Amour : Palme d'or incontournable ou purge absolue ?
Le nouveau film de Michael Haneke ne fait pas l'unanimité au sein de la rédaction de Metro. Mais alors pas du tout.
Mehdi Omaïs : "Une sobriété miraculeuse" "Les pompiers enfoncent la porte d’un grand appartement parisien et découvrent le corps en décomposition d’une vieille dame. Amour s’ouvre ainsi, en plaçant le spectateur devant l’effroyable spectacle du trépas pour nous en raconter la genèse. La défunte s’appelle Anne –admirable Emmanuelle Riva. Elle a follement aimé George –bouleversant Jean-Louis Trintignant– avant qu’une terrible maladie cérébrale ne détruise son quotidien. Après son magnifique Ruban Blanc, le cinéaste autrichien Michael Haneke évoque notre propre mortalité à travers la déchéance des corps et des esprits. Amour emprunte la voie du huis clos pour dessiner une subtile parabole sur les heures qui passent, pansent et oppressent.
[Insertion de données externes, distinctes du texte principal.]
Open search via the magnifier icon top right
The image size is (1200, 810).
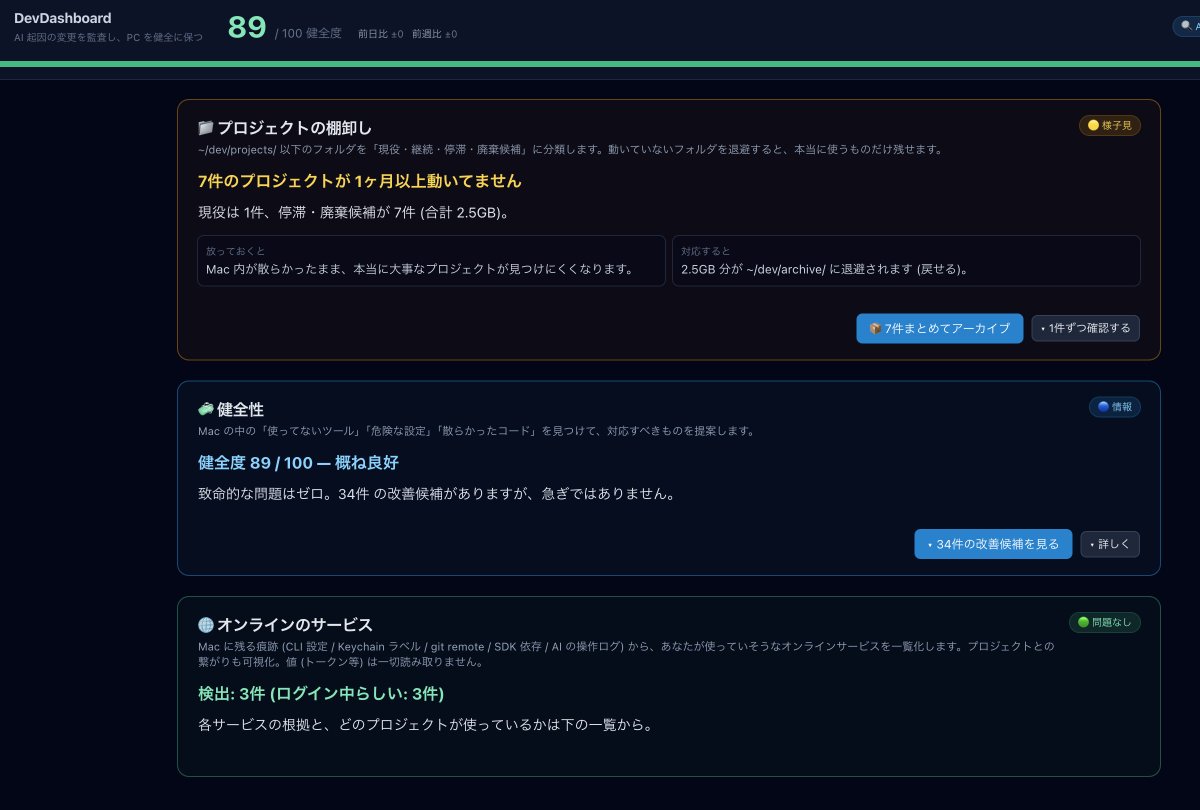[1186, 26]
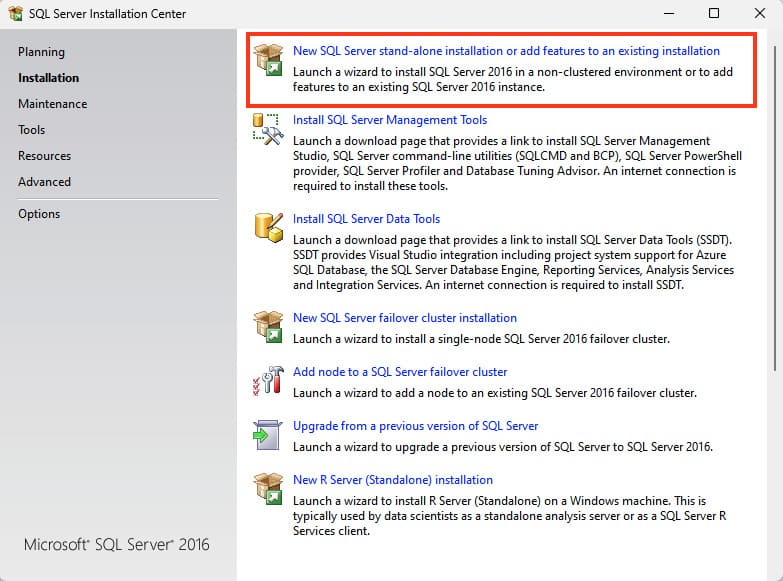Click the SQL Server Data Tools icon
Screen dimensions: 783x581
coord(269,227)
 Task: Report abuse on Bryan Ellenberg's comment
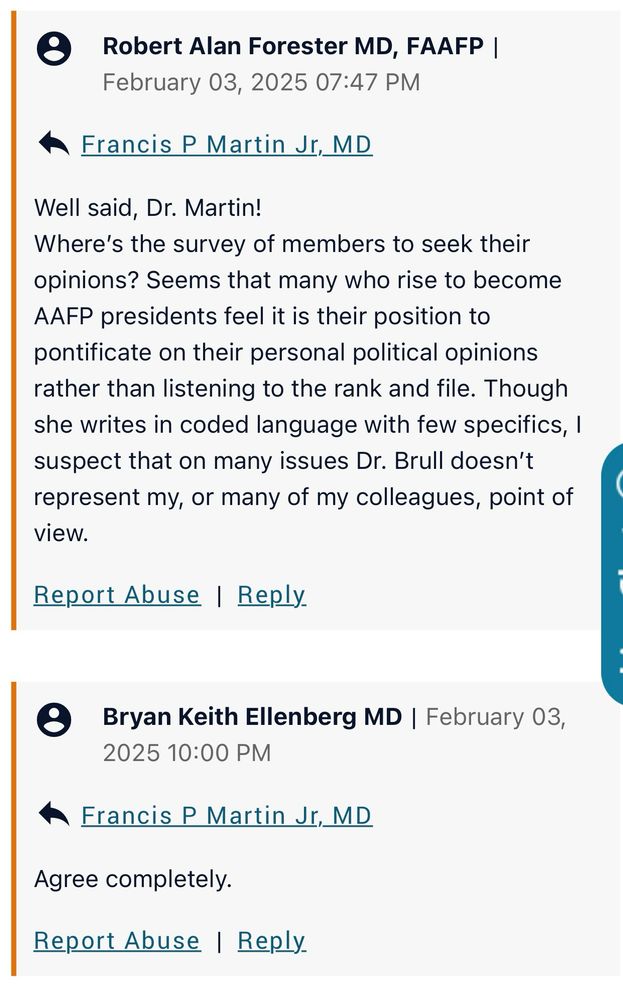pyautogui.click(x=117, y=941)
Dans ce récit sans pathos ni complaisance, d’une miraculeuse sobriété (émotionnelle), les silences s’entendent, la violence du quotidien crève le cœur et la déconstruction du couple achève. Une Palme d’or et d’amour portée par une mise en scène au cordeau et deux comédiens d’exception. Jérôme Vermelin : "Une distance plombante" "Chez Michael Haneke, l'émotion est interdite. Du moins la fausse, la "fabriquée", celle des mélos, des comédies romantiques, des polars et des films d'horreurs. Berk ! Le suspense ? Tellement artificiel ! Dans Amour, dont on connaît la fin dès le début, le cinéaste autrichien ausculte la lente agonie d'un couple âgé. C'est clinique, carré, froid comme une expérience scientifique dont Jean-Louis Trintignant et Emmanuelle Riva sont les vénérables cobayes. Leur tête à tête réserve quelques jolies scènes, comme lorsque surgit la maladie, au détour d'un petit déjeuner. Le reste du temps, la retenue de la mise en scène empêche toute implication du spectateur. La maladie est brutale, cruelle. Certes. Mais pourquoi nous interdire à tout prix de pleurer ? Voire de rire un tout petit peu devant l'absurdité de l'existence ? A force de distance, aussi élégante soit-elle, Maître Haneke ne suscite qu'une lente mais solide frustration. C'est peut-être, et même sans doute le but recherché. Le spectateur, averti, a le droit de passer son chemin."